- Opening Delimiter -

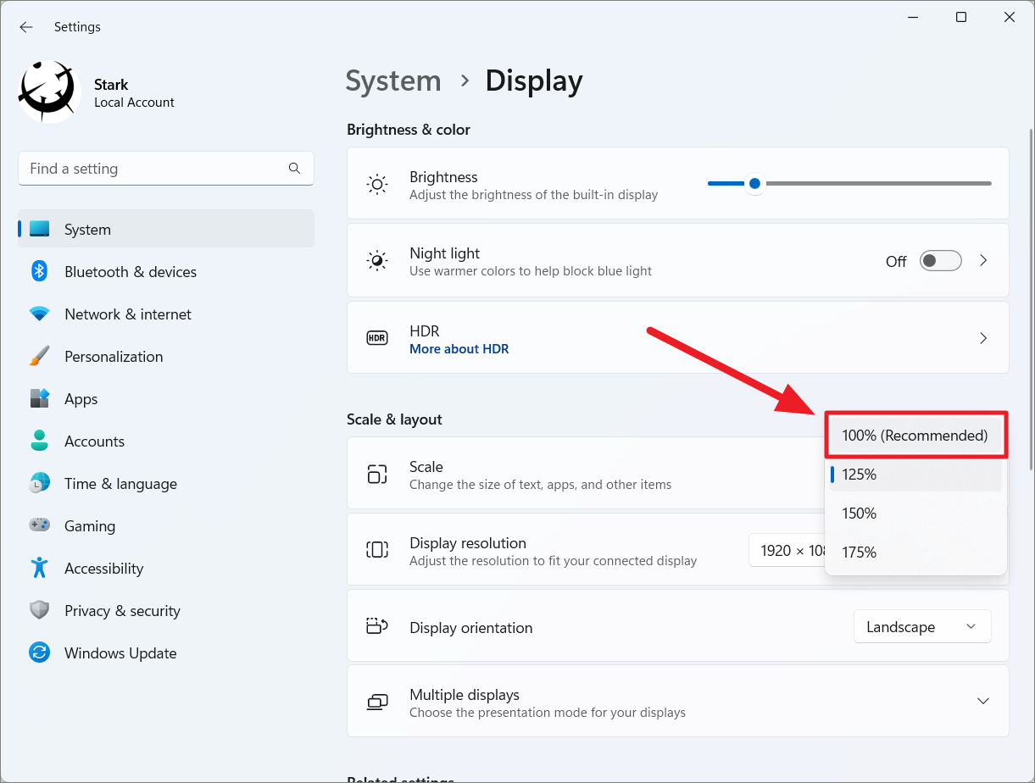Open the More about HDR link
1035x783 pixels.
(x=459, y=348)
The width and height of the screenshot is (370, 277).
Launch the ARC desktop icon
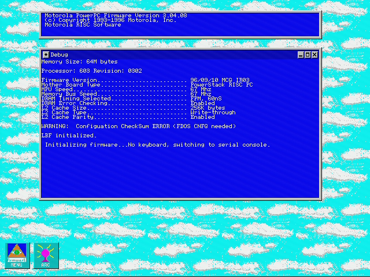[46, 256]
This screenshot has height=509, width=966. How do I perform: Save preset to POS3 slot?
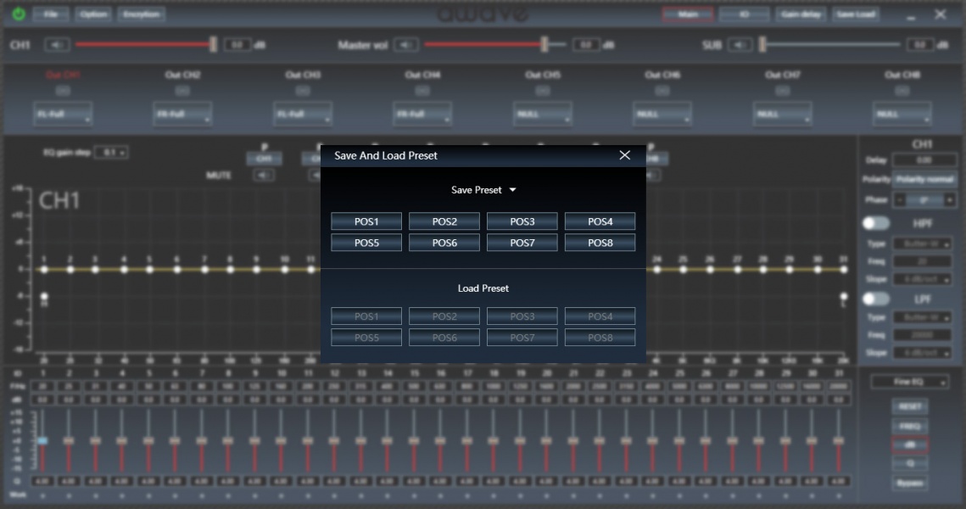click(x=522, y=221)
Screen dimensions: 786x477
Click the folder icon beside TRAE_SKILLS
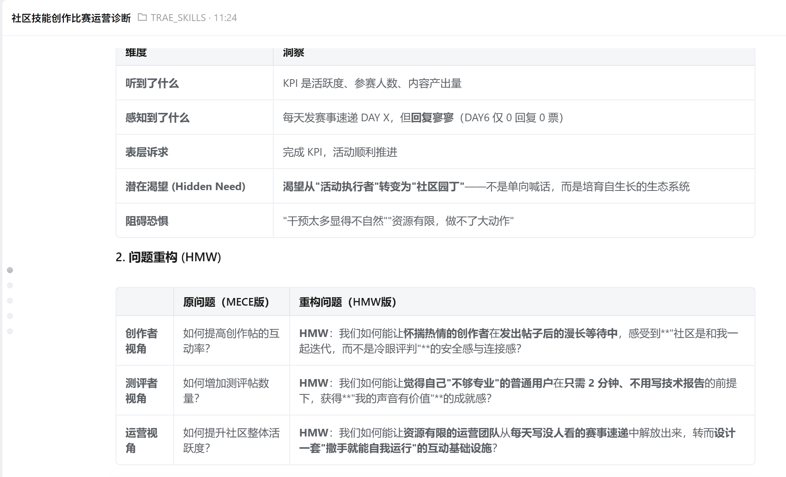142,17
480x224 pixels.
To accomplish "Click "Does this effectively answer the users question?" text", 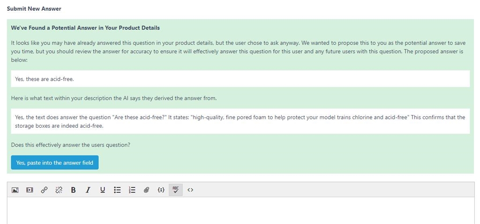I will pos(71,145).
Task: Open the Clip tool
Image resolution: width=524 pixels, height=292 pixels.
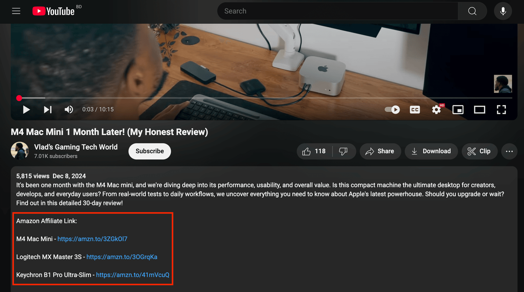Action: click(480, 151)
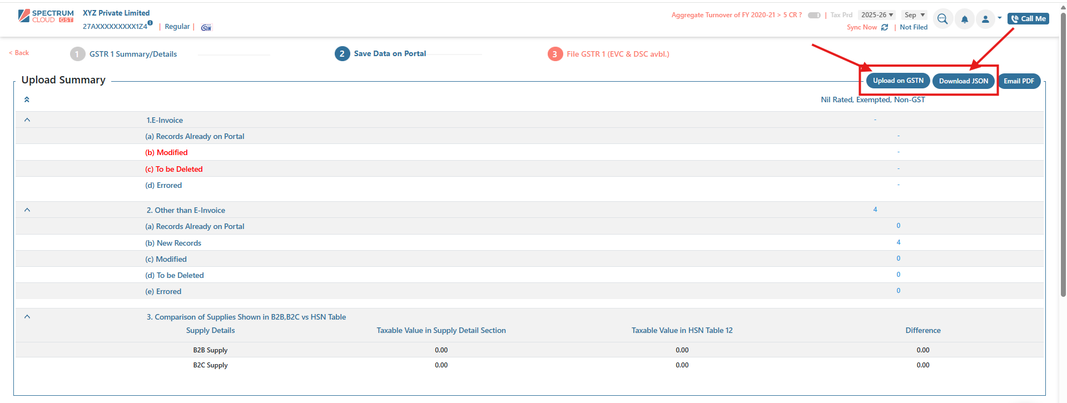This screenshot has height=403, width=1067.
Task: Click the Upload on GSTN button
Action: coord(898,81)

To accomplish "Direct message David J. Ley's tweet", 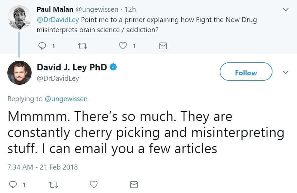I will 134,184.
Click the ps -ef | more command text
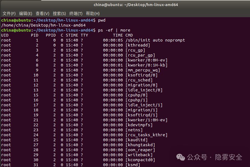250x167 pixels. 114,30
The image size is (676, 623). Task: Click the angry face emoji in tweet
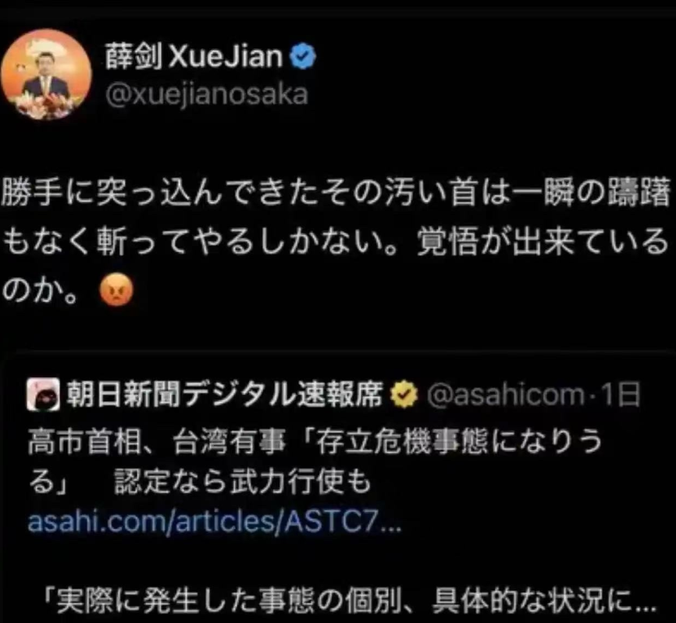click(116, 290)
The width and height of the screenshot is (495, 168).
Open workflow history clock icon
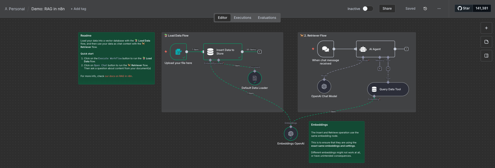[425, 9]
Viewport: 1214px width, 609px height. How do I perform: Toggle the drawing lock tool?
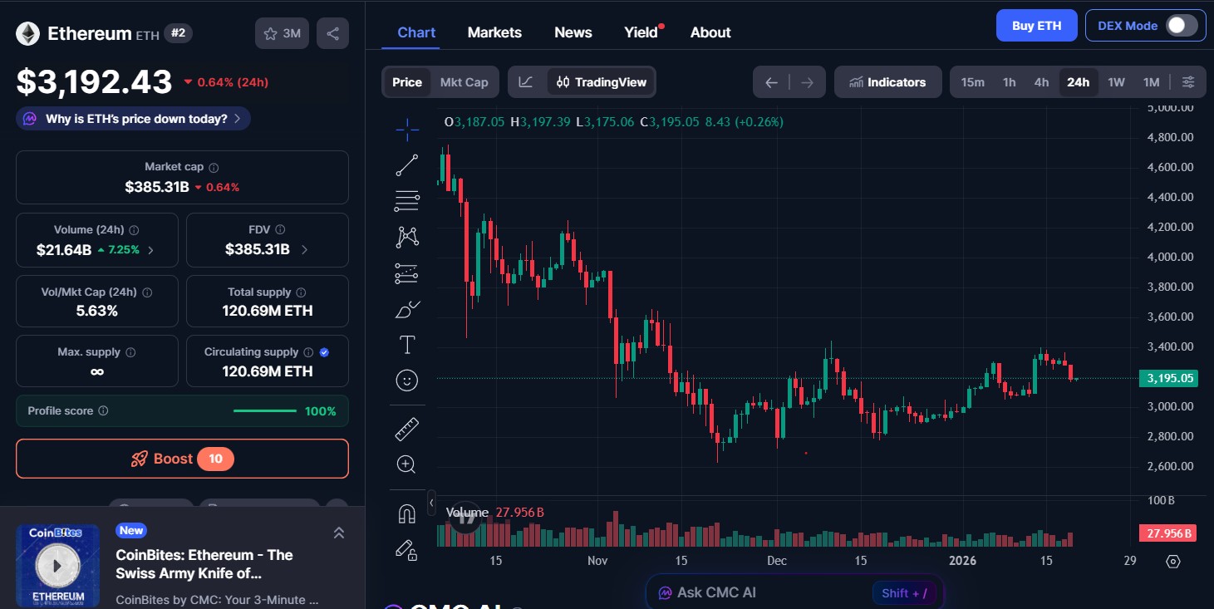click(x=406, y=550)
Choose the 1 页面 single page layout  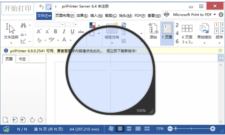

- Closing Delimiter -

◆ Problem description: Take the lines from the one that contains "Open workflow history clock icon" through the last line of the material above and reproduce them exactly, leaving out any pictures.

◆ Task output:
Open workflow history clock icon
[425, 9]
Viewport: 1214px width, 609px height. How do I perform: Toggle the drawing lock tool?
click(x=406, y=550)
Choose the 1 页面 single page layout  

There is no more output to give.